Breaking changes
- `molgraph.layers`
- `molgraph.layers.DotProductIncident` no longer takes `apply_sigmoid` as an argument. Instead it takes `normalize`, which specifies whether the dot product should be normalized, resulting in cosine similarities (values between -1 and 1).
- `molgraph.models`
- `GraphAutoEncoder` (GAE) and `GraphVariationalAutoEncoder` (GVAE) are changed. The default `loss` is `None`, which means that a default loss function is used. This loss function simply tries to maximize the positive edge scores and minimize the negative edge scores. `predict` now returns the (positive) edge scores corresponding to the inputted `GraphTensor` instance. `get_config` now returns a dictionary, as expected.
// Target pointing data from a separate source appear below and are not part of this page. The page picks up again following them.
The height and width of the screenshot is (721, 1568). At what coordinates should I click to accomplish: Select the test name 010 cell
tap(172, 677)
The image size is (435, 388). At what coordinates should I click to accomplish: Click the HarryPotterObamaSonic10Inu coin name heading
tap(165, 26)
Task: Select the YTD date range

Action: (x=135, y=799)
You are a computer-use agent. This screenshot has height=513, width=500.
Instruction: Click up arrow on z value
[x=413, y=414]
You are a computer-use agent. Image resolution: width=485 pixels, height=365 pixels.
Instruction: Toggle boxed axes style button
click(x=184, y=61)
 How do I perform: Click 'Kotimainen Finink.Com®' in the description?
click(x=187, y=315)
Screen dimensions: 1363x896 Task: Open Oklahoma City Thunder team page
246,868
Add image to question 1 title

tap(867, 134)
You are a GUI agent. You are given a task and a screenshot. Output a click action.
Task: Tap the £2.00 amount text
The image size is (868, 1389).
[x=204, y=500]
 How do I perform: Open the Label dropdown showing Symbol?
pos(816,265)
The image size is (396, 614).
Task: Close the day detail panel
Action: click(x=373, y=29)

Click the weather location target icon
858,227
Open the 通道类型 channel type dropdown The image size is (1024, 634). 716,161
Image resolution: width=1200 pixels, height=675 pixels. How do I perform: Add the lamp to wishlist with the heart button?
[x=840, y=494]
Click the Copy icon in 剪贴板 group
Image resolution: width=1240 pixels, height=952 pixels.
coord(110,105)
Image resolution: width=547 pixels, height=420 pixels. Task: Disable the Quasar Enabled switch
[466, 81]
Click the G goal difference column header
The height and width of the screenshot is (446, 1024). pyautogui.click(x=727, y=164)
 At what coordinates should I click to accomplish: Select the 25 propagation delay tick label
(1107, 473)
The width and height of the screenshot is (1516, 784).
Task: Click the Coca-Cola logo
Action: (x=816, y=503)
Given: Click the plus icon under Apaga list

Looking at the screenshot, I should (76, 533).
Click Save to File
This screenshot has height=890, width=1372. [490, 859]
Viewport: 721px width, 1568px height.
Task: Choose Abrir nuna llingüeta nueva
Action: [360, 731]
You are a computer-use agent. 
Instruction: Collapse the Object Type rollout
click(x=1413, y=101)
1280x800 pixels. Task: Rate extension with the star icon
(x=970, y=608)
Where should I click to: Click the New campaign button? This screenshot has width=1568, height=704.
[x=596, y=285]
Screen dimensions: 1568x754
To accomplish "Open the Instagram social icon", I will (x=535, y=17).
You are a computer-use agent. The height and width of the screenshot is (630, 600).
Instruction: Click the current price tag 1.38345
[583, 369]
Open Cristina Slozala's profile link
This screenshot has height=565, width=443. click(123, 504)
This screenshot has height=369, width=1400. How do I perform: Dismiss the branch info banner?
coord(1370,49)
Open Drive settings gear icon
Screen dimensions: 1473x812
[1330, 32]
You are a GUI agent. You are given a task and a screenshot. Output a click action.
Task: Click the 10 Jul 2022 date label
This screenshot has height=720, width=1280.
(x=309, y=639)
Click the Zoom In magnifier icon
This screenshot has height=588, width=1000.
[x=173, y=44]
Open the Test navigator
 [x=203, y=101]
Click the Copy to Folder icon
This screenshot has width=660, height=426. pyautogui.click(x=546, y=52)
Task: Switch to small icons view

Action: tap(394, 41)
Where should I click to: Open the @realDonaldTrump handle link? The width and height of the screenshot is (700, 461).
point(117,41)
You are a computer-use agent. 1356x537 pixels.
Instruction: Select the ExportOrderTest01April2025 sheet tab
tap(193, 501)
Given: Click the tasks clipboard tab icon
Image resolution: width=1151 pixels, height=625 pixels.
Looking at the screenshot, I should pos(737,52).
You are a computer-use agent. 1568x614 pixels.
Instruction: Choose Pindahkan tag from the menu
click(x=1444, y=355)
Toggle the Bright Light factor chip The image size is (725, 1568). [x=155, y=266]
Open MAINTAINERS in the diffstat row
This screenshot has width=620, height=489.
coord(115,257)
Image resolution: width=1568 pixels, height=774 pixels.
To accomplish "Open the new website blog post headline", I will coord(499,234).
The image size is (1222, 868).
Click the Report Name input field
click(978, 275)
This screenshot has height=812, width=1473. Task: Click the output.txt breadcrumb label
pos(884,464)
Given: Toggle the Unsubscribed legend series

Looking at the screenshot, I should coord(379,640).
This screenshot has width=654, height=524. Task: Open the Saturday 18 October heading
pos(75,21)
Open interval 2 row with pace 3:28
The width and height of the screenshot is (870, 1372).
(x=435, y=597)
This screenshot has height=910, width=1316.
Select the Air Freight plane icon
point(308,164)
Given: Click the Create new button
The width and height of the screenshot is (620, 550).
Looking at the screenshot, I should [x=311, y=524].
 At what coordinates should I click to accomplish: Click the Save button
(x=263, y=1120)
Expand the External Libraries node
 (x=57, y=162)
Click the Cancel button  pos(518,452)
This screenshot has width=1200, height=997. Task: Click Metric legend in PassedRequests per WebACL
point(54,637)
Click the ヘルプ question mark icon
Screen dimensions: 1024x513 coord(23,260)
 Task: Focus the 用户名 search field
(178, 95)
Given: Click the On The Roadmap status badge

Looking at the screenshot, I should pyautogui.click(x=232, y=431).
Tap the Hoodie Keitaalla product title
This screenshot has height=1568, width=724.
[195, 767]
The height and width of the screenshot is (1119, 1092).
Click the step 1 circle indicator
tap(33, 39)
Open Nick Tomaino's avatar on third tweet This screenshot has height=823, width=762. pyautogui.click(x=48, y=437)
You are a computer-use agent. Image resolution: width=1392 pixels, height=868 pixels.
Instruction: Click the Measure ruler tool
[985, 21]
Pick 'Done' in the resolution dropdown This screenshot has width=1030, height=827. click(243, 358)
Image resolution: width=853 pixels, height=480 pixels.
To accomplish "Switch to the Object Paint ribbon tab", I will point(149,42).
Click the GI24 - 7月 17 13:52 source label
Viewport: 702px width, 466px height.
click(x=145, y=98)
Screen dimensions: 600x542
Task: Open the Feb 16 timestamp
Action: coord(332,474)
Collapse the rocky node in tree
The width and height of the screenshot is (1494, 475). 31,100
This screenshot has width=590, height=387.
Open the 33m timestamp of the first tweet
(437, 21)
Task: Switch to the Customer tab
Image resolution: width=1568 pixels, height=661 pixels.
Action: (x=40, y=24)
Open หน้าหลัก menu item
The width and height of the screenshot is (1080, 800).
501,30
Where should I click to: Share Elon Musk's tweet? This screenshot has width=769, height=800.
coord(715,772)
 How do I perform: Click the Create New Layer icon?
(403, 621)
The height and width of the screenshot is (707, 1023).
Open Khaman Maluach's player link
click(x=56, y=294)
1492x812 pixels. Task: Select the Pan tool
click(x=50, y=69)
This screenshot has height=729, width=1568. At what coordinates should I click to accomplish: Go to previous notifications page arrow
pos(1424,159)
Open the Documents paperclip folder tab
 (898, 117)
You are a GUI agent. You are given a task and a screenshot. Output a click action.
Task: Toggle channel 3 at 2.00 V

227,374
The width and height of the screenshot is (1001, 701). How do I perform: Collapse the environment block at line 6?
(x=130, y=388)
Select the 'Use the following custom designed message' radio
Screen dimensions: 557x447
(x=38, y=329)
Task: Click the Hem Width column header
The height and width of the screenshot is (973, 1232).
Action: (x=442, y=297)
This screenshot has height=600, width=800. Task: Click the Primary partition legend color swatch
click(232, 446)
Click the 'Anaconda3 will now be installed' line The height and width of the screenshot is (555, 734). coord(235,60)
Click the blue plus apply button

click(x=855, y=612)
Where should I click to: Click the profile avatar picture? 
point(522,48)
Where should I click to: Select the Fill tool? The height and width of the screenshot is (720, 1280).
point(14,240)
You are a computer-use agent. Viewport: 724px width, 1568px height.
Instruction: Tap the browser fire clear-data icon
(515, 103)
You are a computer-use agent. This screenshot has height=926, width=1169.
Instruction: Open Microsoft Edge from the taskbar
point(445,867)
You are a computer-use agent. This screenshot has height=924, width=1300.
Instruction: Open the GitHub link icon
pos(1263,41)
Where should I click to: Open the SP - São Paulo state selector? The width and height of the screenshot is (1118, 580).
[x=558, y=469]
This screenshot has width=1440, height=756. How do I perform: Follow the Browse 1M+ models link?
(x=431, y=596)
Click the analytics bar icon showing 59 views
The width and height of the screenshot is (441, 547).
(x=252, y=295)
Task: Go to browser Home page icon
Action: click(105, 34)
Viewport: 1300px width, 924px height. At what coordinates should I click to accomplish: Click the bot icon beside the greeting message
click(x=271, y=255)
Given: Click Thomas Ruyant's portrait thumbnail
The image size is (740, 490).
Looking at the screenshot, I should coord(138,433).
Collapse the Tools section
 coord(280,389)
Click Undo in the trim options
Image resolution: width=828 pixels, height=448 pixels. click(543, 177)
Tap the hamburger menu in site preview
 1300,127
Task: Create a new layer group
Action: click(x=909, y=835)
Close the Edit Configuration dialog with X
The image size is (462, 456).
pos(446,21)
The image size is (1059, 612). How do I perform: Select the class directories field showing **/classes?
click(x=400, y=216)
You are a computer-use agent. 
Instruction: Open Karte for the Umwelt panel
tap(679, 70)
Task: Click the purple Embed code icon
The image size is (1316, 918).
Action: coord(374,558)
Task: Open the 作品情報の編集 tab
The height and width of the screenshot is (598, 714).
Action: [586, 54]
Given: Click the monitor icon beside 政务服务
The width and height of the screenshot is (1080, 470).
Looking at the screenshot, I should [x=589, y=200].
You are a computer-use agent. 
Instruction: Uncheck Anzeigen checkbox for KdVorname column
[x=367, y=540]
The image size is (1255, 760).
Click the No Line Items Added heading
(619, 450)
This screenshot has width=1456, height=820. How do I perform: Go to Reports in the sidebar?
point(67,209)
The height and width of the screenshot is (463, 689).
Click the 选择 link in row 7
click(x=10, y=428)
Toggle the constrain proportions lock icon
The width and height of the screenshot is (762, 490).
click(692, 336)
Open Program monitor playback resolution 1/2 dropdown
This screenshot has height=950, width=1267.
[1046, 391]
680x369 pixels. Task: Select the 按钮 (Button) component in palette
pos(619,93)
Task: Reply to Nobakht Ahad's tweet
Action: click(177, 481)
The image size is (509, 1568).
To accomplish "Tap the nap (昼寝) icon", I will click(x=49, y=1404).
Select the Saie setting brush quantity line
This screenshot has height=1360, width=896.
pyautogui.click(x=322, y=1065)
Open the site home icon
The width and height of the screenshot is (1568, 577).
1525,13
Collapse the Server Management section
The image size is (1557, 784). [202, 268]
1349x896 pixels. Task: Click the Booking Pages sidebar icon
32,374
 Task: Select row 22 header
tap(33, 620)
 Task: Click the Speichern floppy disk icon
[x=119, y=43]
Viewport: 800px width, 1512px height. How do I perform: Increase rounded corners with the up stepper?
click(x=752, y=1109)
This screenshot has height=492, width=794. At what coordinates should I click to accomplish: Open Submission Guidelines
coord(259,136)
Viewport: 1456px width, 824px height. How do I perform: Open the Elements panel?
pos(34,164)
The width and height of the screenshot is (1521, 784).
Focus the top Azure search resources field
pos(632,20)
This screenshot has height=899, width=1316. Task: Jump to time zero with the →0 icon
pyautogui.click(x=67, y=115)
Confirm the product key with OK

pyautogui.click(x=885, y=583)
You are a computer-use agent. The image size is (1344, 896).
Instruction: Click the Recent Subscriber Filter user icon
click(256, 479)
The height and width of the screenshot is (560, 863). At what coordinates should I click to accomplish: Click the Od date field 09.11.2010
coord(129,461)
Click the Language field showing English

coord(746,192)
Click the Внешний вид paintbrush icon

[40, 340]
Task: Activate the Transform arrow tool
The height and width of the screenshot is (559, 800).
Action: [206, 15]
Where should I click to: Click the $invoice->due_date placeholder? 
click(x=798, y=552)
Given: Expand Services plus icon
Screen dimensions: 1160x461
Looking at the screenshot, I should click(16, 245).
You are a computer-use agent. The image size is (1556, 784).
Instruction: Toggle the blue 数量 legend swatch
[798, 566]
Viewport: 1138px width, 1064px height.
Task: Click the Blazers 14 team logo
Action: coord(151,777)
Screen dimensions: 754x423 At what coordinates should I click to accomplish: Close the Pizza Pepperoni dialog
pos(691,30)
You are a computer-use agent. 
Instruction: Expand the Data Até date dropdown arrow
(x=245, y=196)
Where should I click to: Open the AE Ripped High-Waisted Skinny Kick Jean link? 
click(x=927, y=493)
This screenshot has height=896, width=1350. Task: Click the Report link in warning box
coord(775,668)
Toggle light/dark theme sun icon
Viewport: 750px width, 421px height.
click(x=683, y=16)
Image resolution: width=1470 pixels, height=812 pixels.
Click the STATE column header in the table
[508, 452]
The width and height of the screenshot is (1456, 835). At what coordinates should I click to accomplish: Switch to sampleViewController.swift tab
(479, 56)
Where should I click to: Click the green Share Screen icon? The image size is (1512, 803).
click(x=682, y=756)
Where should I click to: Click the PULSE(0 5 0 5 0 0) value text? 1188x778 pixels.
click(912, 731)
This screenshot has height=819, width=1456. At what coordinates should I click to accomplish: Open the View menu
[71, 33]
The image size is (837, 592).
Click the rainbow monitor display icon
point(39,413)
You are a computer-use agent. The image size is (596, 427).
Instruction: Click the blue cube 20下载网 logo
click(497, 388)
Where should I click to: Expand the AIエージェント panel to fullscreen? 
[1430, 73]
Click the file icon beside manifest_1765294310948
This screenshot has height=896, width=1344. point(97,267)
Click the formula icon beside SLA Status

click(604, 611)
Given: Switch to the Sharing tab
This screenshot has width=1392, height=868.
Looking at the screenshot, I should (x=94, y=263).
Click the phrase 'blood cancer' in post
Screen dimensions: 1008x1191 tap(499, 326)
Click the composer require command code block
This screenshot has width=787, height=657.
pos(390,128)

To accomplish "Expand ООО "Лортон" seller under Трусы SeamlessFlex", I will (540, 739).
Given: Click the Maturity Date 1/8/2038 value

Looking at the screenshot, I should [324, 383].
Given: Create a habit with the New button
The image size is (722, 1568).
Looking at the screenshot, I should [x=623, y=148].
The default decoder is `molgraph.layers.DotProductIncident(normalize=True)`. Note: there is still some more work to be done with GAE/GVAE; e.g. improving the "`NegativeGraphSampler`" and (for VGAE) improving the `beta` schedule.
- `molgraph.tensors`
- `GraphTensor.propagate()` now removes the `edge_weight` data component, as
it has already been used.
Major features and improvements
- `molgraph.models`
- `GraphMasking` (alias: `MaskedGraphModeling`) is now implemented. Like the autoencoders, this model pretrains an encoder; though instead of predicting links between nodes, it predicts randomly masked node and edge features. (Currently only works with tokenized node and edge features (via `chemistry.Tokenizer`).) This pretraining strategy is inspired by BERT for language modeling.
Bug fixes
- `molgraph.layers`
- `from_config` now works as expected for all gnn layers. Consequently, `gnn_model.from_config(gnn_model.get_config())` now works fine.
Minor features and improvements
- `molgraph.layers`
- `_build_from_vocabulary_size()` removed from `EmbeddingLookup`. Instead creates `self.embedding` in `adapt()` or `build()`.